|Title||Stress behaviour and physiology of developing Arctic barnacle goslings (Branta leucopsis) is affected by legacy trace contaminants|
|Author(s)||Scheiber, Isabella B.R.; Weiß, Brigitte M.; Jong, Margje E. De; Braun, Anna; Brink, Nico W. Van Den; Loonen, Maarten J.J.E.; Millesi, Eva; Komdeur, Jan|
|Source||Proceedings of the Royal Society. B: Biological Sciences 285 (2018)1893. - ISSN 0962-8452|
|Publication type||Refereed Article in a scientific journal|
|Keyword(s)||acute stress behaviour - Arctic - barnacle goose (Branta leucopsis) - HPA corticosterone metabolites - legacy trace metal contamination - stress coping|
Natural populations are persistently exposed to environmental pollution, which may adversely impact animal physiology and behaviour and even compromise survival.
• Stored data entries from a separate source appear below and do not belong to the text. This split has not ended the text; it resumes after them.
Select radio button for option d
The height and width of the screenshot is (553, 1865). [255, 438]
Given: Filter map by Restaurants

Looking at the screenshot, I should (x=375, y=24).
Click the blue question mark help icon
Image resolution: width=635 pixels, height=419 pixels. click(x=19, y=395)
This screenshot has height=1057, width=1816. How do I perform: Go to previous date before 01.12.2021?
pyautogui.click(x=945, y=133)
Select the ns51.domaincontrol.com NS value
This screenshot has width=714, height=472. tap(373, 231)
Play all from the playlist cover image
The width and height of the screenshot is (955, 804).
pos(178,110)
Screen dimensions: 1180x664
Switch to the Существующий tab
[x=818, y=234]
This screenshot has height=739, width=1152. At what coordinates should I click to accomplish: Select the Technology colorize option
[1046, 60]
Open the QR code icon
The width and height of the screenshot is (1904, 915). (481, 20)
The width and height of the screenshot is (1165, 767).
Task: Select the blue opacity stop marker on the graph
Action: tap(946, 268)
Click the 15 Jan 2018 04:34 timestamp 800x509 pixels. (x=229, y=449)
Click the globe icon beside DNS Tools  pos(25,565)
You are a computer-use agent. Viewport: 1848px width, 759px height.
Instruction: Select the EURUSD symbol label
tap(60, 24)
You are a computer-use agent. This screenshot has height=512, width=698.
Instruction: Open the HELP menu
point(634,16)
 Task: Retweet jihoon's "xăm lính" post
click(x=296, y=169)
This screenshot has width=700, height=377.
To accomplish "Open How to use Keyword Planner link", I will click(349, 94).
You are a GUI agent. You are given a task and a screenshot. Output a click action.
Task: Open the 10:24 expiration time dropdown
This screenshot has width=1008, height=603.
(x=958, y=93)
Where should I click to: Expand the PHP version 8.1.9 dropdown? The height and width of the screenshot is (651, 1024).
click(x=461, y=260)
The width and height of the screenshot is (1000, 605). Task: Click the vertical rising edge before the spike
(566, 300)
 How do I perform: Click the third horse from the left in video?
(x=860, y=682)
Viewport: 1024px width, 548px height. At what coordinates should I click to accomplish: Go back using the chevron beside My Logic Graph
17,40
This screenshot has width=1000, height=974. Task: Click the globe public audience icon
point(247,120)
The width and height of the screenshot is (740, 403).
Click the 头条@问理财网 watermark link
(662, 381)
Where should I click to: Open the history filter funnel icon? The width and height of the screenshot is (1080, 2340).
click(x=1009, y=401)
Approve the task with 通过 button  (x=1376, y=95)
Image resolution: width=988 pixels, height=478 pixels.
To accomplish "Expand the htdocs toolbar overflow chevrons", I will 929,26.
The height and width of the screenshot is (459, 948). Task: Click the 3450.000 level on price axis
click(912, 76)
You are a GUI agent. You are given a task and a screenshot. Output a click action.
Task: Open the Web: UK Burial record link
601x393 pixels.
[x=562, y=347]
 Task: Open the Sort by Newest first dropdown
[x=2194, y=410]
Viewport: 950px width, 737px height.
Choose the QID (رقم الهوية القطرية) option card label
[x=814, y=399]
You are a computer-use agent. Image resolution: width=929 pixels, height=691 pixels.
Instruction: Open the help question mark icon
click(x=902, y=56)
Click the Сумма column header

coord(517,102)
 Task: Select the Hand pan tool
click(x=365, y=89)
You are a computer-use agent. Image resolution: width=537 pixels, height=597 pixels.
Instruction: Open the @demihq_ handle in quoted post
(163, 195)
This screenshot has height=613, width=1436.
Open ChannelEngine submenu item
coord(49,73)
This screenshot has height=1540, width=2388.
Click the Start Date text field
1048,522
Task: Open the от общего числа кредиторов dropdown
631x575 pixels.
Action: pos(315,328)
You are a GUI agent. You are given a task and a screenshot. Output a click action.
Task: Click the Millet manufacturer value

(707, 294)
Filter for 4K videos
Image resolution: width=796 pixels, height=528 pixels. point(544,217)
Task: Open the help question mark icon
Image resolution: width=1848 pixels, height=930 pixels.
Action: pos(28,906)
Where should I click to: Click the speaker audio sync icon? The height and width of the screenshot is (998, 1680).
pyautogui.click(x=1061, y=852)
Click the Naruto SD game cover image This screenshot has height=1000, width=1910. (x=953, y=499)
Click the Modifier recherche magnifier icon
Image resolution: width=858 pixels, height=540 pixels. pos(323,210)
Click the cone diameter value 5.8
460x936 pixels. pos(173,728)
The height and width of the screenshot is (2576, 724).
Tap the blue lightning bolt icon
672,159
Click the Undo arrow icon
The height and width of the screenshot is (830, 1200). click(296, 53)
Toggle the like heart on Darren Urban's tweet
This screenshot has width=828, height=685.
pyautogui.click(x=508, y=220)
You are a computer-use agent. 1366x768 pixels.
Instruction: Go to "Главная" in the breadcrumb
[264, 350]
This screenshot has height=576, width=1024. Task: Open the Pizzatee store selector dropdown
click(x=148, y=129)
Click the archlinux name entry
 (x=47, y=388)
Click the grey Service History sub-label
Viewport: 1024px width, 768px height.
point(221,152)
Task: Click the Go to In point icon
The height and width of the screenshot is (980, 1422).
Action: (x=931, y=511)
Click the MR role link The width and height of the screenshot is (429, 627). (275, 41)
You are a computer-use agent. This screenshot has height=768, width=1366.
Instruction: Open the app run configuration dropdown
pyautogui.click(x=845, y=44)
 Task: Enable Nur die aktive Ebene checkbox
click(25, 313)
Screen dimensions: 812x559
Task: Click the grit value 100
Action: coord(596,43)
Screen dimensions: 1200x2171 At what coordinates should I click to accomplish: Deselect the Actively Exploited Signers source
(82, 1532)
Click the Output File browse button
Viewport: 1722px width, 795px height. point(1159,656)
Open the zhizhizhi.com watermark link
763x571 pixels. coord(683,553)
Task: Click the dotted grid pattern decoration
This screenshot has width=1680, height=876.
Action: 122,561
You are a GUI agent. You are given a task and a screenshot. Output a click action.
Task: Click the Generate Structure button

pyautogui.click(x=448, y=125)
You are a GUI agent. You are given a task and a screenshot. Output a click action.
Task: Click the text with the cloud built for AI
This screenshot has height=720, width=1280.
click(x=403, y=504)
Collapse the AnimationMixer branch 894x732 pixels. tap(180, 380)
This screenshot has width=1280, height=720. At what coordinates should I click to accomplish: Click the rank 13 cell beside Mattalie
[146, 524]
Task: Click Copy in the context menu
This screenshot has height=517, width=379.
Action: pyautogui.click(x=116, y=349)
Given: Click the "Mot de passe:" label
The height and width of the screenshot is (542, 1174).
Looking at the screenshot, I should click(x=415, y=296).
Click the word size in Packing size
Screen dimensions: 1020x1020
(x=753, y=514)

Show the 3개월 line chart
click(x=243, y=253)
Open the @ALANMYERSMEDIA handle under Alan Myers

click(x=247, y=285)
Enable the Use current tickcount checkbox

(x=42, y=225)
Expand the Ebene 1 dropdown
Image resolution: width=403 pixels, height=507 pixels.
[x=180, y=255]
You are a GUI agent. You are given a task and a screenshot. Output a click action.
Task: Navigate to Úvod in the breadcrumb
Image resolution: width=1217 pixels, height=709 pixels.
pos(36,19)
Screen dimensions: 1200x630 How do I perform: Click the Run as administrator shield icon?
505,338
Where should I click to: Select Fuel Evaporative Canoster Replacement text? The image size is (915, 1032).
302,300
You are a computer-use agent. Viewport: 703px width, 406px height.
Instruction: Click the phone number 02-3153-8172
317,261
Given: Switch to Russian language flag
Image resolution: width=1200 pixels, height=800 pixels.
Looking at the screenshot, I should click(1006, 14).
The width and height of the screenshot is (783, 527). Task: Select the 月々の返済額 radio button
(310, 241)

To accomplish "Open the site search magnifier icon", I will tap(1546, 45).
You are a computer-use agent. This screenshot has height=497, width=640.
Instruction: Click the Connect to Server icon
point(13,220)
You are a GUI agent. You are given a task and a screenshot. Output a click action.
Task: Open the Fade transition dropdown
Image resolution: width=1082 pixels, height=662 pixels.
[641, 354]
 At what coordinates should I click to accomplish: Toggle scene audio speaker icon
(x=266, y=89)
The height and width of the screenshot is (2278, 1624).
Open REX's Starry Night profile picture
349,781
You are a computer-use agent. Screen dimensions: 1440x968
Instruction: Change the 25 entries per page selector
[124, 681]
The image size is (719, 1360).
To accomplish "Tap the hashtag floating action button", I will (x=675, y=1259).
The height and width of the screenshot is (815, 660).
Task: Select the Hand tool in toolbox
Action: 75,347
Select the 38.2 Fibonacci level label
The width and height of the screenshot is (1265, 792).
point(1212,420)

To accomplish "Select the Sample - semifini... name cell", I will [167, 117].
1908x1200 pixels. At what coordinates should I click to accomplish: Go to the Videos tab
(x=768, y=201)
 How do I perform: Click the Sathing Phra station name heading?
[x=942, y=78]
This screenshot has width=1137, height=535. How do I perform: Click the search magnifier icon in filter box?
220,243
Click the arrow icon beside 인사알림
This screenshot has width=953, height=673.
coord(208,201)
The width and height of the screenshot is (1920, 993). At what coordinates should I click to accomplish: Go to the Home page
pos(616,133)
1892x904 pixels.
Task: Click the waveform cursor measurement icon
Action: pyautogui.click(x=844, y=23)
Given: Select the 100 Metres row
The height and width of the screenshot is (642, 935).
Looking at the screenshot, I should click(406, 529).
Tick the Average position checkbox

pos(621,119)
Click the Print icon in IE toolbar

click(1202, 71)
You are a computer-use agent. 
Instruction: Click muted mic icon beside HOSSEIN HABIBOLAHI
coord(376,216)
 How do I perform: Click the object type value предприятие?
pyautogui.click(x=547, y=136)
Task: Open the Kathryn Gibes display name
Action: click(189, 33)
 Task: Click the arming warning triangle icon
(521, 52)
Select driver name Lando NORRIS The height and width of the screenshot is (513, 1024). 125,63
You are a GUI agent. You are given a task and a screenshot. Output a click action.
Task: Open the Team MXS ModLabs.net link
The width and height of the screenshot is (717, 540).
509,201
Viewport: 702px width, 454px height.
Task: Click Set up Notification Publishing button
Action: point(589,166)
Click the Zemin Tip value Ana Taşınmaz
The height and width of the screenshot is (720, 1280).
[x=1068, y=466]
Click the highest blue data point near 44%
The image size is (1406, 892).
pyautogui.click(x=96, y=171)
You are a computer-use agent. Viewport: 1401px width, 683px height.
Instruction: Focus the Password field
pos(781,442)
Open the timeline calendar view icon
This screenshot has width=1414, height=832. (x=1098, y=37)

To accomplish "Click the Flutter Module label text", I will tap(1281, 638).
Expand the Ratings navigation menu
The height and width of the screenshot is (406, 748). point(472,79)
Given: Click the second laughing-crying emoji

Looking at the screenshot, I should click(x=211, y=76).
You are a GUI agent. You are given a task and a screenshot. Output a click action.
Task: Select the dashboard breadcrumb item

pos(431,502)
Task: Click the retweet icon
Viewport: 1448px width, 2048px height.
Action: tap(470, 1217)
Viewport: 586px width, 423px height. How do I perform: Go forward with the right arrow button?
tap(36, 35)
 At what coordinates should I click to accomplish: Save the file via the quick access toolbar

Responding appropriately to any stressor ultimately might tip the scales for survival, as mistimed behaviour and inadequate physiological responses may be detrimental. Yet effects of legacy contamination on immediate physiological and behavioural stress coping abilities during acute stress are virtually unknown. Here, we assessed these effects in barnacle goslings (Branta leucopsis) at a historical coal mine site in the Arctic. For three weeks we led human-imprinted goslings, collected from nests in unpolluted areas, to feed in an abandoned coal mining area, where they were exposed to trace metals. As control we led their siblings to feed on clean grounds. After submitting both groups to three well-established stress tests (group isolation, individual isolation, on-back restraint), control goslings behaved calmer and excreted lower levels of corticosterone metabolites. Thus, legacy contamination may decisively change stress physiology and behaviour in long-lived vertebrates exposed at a young age.